Scientific classification
- Kingdom: Animalia
- Phylum: Chordata
- Class: Mammalia
- Order: Rodentia
- Family: Muridae
- Genus: Lenomys
- Species: †L. grovesi
- Binomial name: †Lenomys grovesi Musser, 2015

= Lenomys grovesi =

- Genus: Lenomys
- Species: grovesi
- Authority: Musser, 2015

Fossil species of rodent

Lenomys grovesi is an extinct species of rodent that lived on Sulawesi, Indonesia as recently as 2000 BP. The specific epithet honours Colin Groves, a colleague and friend of the author.

==Diagnosis==
The only known remains of this species is a subfossil right dentary from an adult collected in 1969. The dentary is mostly undamaged except for the missing tip of the coronoid process.
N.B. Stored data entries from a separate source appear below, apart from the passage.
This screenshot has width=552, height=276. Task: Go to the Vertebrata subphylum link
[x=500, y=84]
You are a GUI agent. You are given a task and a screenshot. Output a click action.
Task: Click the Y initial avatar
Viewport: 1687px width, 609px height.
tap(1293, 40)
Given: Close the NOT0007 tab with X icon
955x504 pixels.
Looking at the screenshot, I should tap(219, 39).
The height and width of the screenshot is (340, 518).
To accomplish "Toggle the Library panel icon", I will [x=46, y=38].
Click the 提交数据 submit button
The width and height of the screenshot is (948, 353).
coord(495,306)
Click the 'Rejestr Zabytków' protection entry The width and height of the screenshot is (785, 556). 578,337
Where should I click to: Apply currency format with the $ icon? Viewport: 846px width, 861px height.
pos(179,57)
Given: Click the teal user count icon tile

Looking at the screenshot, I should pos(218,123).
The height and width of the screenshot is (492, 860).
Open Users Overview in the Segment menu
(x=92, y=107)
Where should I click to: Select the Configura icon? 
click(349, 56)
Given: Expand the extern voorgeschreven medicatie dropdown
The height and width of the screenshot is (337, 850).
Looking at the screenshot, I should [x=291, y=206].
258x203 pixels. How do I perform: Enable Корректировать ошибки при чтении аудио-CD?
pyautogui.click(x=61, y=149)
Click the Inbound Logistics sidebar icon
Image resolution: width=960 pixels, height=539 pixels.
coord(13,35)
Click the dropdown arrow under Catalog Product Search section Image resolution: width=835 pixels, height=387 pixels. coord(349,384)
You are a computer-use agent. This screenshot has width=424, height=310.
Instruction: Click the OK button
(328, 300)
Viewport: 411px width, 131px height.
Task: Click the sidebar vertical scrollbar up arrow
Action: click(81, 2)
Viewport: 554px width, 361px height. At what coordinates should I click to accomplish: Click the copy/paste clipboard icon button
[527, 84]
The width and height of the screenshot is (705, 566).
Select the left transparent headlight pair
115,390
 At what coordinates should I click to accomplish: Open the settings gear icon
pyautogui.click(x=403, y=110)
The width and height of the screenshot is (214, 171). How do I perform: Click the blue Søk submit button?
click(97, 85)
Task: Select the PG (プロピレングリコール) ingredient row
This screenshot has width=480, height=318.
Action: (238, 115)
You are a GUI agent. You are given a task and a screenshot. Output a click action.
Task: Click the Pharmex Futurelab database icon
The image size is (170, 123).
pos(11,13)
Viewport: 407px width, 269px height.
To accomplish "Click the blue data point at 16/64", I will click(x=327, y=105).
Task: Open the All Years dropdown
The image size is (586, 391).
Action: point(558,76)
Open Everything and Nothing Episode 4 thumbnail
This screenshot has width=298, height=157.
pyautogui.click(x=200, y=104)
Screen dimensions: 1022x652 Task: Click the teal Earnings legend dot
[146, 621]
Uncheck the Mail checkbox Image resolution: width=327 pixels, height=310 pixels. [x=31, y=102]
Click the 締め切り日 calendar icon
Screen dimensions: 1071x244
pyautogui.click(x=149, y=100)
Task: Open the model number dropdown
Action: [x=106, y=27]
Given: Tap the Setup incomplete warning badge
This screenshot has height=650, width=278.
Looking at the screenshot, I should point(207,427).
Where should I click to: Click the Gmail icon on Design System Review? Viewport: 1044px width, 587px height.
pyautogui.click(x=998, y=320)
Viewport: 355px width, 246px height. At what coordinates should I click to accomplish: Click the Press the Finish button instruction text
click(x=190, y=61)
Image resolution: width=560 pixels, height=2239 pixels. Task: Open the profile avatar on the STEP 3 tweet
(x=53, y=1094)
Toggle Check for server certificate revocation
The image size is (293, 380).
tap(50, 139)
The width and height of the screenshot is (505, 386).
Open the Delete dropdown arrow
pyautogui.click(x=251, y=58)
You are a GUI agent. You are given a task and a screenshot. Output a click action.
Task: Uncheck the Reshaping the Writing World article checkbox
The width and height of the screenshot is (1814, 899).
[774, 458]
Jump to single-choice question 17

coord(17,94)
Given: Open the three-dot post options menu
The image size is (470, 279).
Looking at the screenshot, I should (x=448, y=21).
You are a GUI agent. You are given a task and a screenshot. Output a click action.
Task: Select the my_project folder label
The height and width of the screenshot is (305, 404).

The type locality of the species is Leang Burung 1, a cave near the village of Pakalu. Remains from the cave have been dated at 2820 ± 210 (2,360–3,460) BP, indicating that Lenomys grovesi lived as recently as 3,000–2,000 years ago.

==Description==
Lenomys grovesi was smaller than the living trefoil-toothed giant rat (Lenomys meyeri), assuming the size of the dentary and molars reflect overall physical size of these rodents. No known subfossil or living examples of the trefoil-toothed giant rat match the dimensions of L. grovesi, so it can be assumed that the species is distinct.

==Distribution and habitat==
It is only known from the Maros karst region in southwestern Sulawesi. The environment that L. grovesi would have lived in at the time was probably a mosaic of primary forest, expanses of secondary forest, and possibly more open habitats.